TASK DATA:
*** Block opens ***
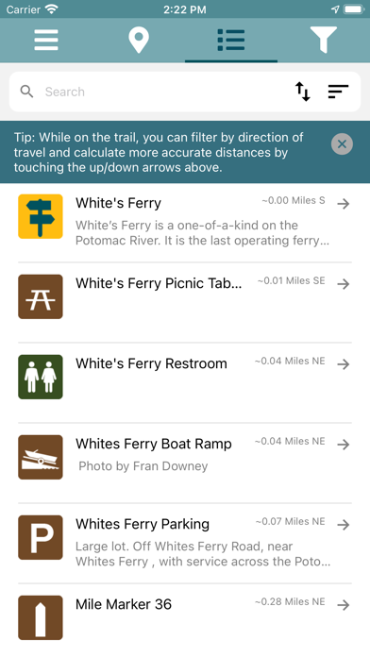This screenshot has height=657, width=370.
Task: Select Whites Ferry Boat Ramp title
Action: [x=153, y=444]
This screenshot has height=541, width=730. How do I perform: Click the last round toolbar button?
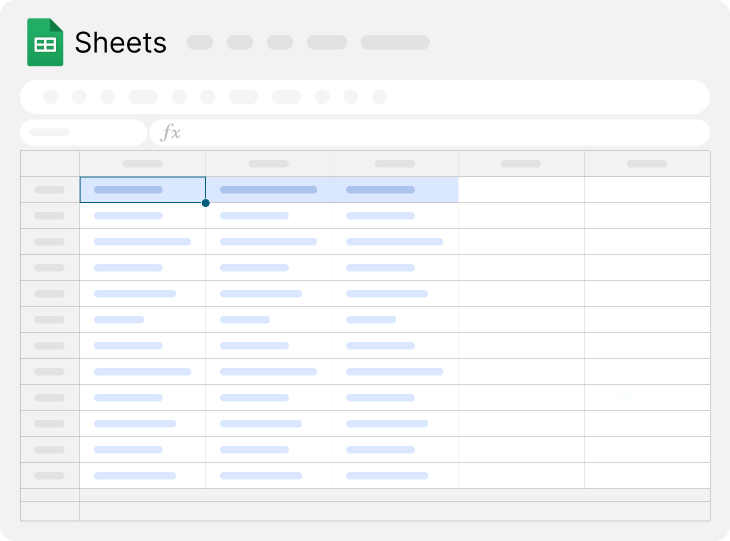pos(379,97)
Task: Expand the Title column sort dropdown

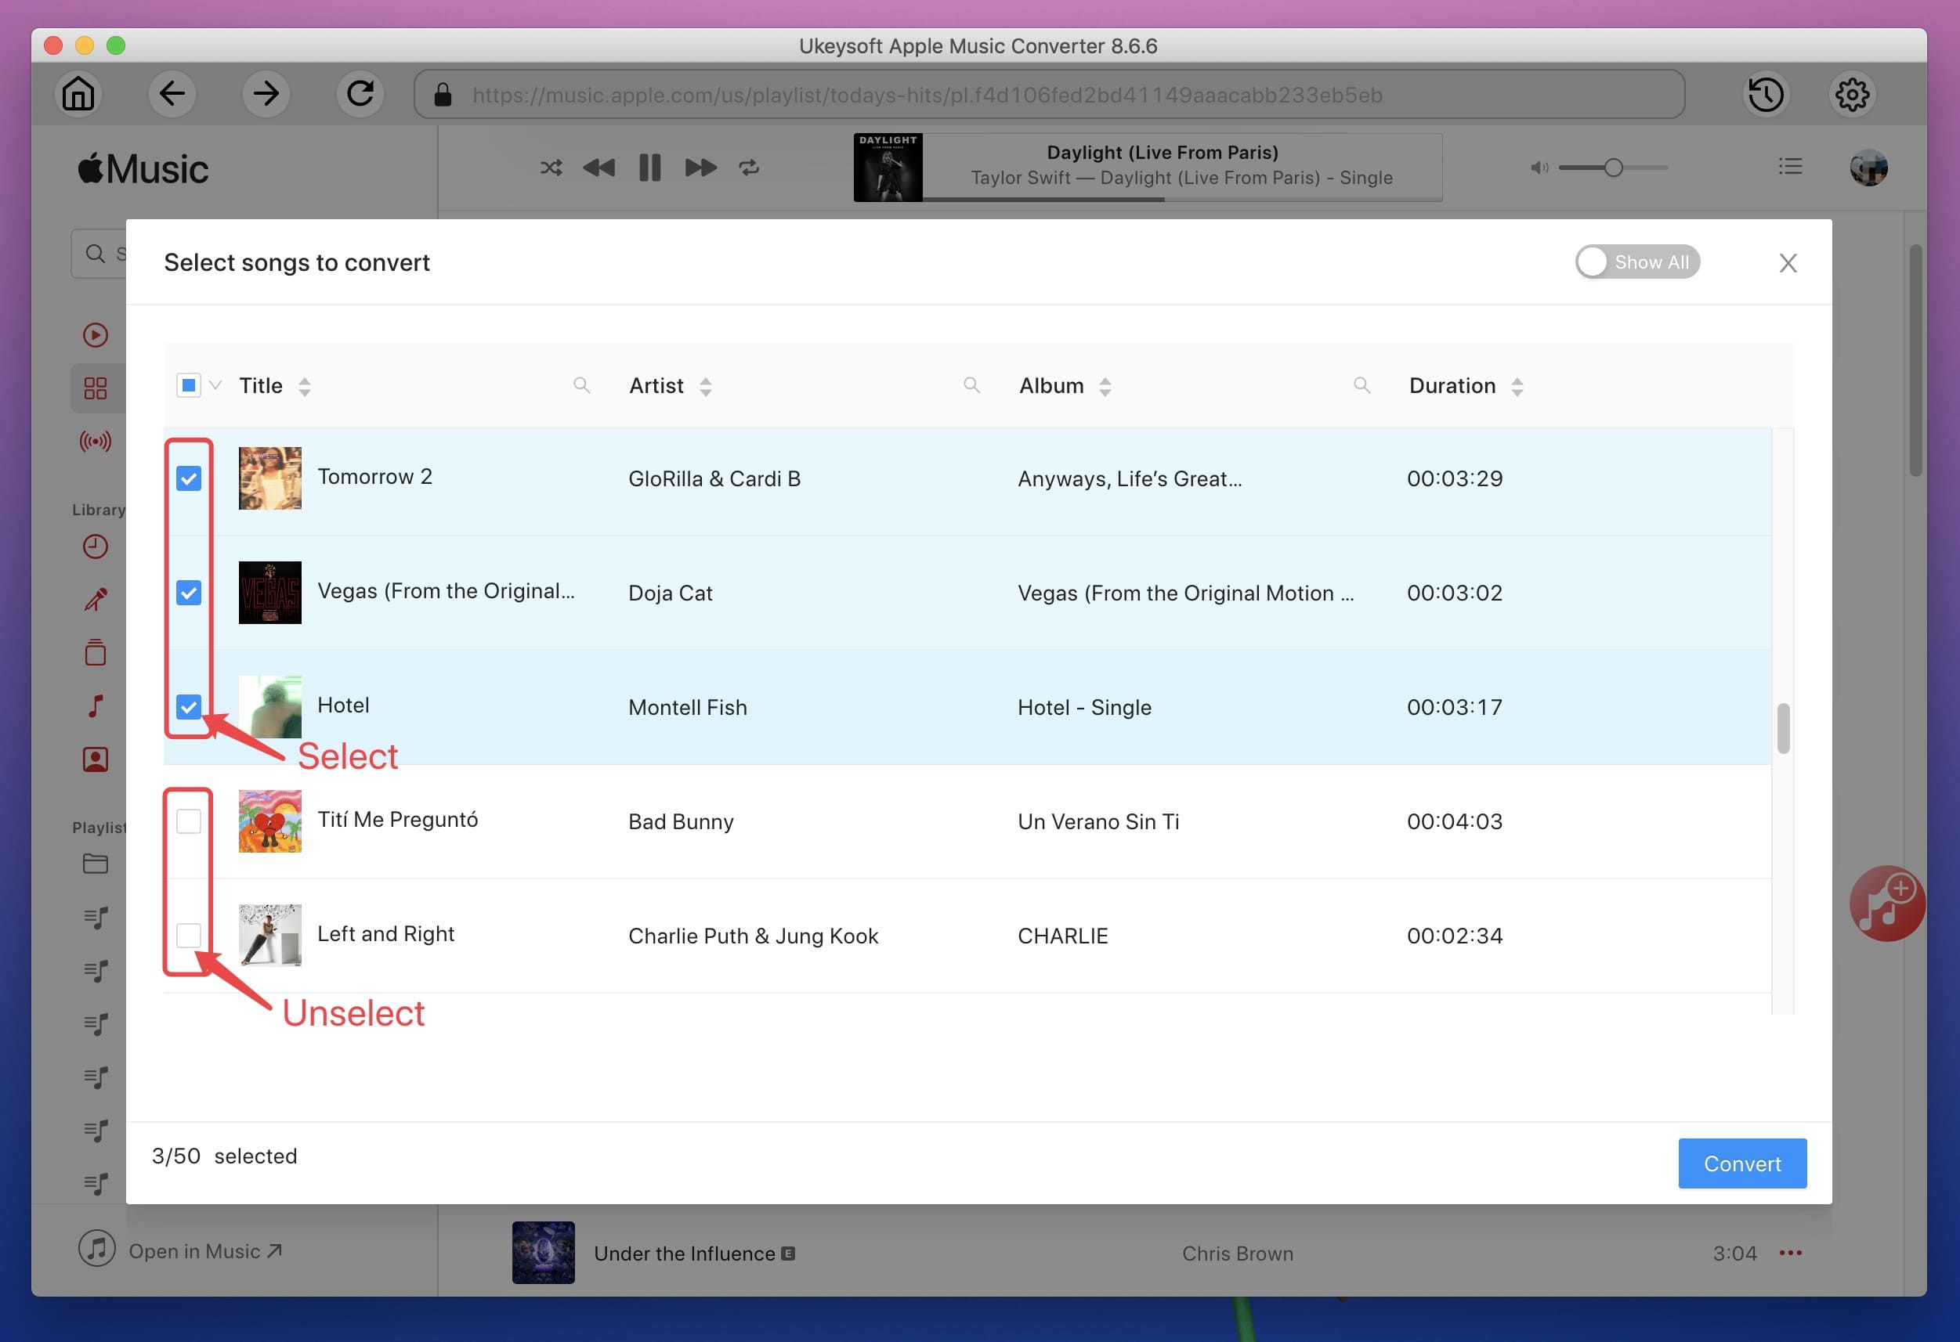Action: click(305, 387)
*** Block closes ***
WHAT THE EXERCISE ASKS: Using the material above, restate word for word the lines from the line that has "This screenshot has height=541, width=730." to the last line, inclusive, with pictures omitted.

EXERCISE RESULT:
This screenshot has height=541, width=730. How do I perform: Click the last round toolbar button?
pos(379,97)
Task: Expand the Title column sort dropdown

Action: click(305, 387)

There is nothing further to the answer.